The Invisible Man from Salem
Page 18
‘Yes. He thought her death was down to me.’
‘Was it?’ Levin asks, with no visible emotion, as though his interest in the answer were purely professional.
XIX
Towards the end of the summer holidays, someone sprayed one of the doorways in the centre of Salem with black spraypaint. FUCKING NIGGERS GO HOME, read the text, written in spiky, uneven letters, and framed with swastikas. The next day, a well-known skinhead was seriously beaten, close to Rönninge High School. Neither of the two perpetrators were Swedes. I knew it, since that’s how it always worked. The events made the press, but the story was soon dropped. There was nothing to suggest that the skinhead who’d been beaten had written the graffiti on the doorway, but that was neither here nor there. Three days later, a black kid got kicked in the face. His name was Mikael Persson, born in Sweden but with an Egyptian father. Another few days passed and another skinhead was assaulted near the water tower in Salem. The victim had a shaved head, denim jacket, and combat trousers, and was a member of the Swedish Left Party and several anti-racist organisations. His assailants didn’t know that. They thought he was a neo-Nazi, because he looked like one.
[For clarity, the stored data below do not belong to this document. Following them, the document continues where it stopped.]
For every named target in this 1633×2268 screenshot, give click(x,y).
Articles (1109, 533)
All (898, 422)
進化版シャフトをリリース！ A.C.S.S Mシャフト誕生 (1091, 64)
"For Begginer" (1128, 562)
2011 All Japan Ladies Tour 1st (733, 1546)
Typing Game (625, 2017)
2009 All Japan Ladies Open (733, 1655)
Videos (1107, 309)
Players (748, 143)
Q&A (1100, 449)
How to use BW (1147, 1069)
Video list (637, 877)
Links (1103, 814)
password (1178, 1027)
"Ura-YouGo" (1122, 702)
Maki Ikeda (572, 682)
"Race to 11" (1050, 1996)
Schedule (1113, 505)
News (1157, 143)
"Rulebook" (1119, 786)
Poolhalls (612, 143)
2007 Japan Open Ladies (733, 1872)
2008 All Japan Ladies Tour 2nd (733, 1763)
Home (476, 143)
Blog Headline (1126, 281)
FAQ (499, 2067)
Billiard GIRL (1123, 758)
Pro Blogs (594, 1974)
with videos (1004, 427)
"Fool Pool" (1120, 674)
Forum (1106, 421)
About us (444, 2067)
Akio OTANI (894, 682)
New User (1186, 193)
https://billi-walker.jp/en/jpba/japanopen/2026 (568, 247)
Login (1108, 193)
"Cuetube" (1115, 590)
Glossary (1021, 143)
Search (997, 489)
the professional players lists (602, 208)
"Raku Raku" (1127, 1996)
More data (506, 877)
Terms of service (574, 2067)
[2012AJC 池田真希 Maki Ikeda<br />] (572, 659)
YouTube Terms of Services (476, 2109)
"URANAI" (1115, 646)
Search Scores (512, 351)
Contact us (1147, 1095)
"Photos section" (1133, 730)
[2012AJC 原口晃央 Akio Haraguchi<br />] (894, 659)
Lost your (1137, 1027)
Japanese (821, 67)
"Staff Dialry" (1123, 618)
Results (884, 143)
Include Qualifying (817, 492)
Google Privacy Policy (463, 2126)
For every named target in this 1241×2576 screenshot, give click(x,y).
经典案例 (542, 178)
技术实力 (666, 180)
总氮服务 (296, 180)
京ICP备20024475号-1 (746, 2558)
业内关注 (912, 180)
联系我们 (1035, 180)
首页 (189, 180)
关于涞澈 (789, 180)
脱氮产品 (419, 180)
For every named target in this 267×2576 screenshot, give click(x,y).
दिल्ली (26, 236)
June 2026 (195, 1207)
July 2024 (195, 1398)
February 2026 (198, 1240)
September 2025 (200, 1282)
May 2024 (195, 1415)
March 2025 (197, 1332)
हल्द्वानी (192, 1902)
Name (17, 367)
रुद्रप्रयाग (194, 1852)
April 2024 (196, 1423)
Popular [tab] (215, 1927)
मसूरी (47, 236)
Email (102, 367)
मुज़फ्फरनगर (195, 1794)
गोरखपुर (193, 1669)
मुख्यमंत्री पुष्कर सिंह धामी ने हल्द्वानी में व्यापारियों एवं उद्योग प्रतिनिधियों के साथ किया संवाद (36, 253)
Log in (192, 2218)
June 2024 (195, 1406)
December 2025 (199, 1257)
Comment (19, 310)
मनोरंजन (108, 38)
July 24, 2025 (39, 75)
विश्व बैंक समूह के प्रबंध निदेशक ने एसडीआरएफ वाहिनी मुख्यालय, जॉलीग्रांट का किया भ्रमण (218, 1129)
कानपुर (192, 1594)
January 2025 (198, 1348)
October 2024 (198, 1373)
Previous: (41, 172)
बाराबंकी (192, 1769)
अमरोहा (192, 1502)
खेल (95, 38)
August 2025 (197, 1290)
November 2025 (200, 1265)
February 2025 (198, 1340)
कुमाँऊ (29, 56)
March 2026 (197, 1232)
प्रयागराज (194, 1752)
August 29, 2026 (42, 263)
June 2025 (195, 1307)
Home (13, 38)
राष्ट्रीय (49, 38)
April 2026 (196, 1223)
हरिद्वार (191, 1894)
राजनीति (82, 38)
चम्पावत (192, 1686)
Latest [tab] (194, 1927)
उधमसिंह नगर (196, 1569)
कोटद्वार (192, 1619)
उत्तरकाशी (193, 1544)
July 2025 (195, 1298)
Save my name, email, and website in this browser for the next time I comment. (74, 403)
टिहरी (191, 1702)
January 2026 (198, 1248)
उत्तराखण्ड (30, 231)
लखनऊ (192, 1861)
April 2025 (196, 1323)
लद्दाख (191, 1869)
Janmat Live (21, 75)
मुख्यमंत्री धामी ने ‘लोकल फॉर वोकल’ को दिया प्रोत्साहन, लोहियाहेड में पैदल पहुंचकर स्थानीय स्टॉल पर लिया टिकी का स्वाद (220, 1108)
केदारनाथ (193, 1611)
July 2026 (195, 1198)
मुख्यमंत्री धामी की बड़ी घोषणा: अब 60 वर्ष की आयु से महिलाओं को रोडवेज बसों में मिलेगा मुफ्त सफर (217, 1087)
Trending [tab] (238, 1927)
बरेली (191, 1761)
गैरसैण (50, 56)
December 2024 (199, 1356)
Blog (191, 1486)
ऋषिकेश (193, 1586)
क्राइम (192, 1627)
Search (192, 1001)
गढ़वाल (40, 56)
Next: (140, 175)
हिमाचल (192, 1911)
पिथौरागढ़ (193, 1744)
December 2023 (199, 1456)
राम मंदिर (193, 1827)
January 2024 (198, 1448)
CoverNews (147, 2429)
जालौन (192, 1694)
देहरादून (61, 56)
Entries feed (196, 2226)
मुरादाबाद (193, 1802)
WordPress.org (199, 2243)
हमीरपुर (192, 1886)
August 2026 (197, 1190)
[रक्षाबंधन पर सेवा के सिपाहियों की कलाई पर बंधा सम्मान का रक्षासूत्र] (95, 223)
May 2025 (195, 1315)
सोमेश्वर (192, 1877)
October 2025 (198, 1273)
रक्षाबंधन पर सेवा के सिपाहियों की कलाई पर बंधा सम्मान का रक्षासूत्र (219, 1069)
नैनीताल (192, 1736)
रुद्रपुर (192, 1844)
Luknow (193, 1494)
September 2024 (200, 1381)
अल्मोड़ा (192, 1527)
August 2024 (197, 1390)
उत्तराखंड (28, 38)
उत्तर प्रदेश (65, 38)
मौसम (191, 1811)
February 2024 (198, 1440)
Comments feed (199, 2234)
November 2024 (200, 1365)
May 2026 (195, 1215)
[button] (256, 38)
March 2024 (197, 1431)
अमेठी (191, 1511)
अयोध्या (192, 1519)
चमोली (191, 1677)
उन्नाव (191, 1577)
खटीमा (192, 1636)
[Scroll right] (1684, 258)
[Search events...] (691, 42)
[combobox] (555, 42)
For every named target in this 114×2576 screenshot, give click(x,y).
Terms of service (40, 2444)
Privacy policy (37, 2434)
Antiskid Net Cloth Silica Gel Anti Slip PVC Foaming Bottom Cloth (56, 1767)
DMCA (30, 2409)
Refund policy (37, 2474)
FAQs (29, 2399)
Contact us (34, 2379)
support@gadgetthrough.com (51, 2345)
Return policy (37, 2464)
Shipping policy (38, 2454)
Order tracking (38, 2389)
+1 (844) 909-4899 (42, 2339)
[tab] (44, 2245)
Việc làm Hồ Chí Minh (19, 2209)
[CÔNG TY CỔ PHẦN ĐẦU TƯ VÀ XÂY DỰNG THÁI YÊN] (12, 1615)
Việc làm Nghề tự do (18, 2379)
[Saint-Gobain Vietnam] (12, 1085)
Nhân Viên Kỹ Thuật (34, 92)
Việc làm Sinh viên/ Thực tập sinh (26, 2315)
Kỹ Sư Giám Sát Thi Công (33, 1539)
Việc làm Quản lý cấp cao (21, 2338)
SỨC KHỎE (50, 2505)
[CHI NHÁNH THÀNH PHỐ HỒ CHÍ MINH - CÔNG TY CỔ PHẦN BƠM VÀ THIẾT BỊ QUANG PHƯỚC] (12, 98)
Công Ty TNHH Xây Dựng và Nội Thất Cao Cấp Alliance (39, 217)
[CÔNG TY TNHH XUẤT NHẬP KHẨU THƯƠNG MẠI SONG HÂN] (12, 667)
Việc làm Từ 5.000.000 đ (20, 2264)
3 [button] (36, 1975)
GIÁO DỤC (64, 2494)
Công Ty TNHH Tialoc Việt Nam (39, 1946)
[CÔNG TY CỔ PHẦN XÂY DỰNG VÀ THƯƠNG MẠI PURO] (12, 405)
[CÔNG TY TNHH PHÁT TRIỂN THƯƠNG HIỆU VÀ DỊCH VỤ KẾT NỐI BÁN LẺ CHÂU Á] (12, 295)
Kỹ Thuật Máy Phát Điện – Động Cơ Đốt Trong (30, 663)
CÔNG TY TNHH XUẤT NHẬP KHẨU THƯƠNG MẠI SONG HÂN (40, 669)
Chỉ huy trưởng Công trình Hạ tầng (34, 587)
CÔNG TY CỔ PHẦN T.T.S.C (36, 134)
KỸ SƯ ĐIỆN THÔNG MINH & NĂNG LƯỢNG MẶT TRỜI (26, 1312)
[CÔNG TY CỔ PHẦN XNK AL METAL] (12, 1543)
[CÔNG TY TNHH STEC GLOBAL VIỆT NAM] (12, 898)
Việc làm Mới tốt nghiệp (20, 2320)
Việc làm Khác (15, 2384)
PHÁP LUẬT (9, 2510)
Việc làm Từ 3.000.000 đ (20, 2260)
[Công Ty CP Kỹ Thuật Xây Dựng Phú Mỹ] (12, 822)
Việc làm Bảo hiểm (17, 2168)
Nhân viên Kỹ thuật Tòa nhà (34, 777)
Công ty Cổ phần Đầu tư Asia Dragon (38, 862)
These events coloured the end of the summer, although their effect on me was only fleeting. Julia and I split up after that time when Grim came home while we were in her bed. It wasn’t something we talked about and then decided upon. The ending just crystallised of its own accord, unsaid yet unmistakeable.
At first I kept away from Grim, too; just the thought of him made me think of Julia, which made me heartbroken. I’d never known pain like it, and for four days I didn’t talk to a soul, not even my parents. They got worried, and went and got my brother, which just made things worse. On the fifth day, I realised that I couldn’t deal with this on my own. I needed someone, and the only person I could contemplate was Grim. I couldn’t tell him, but he could distract me. When I called him, he sounded worried.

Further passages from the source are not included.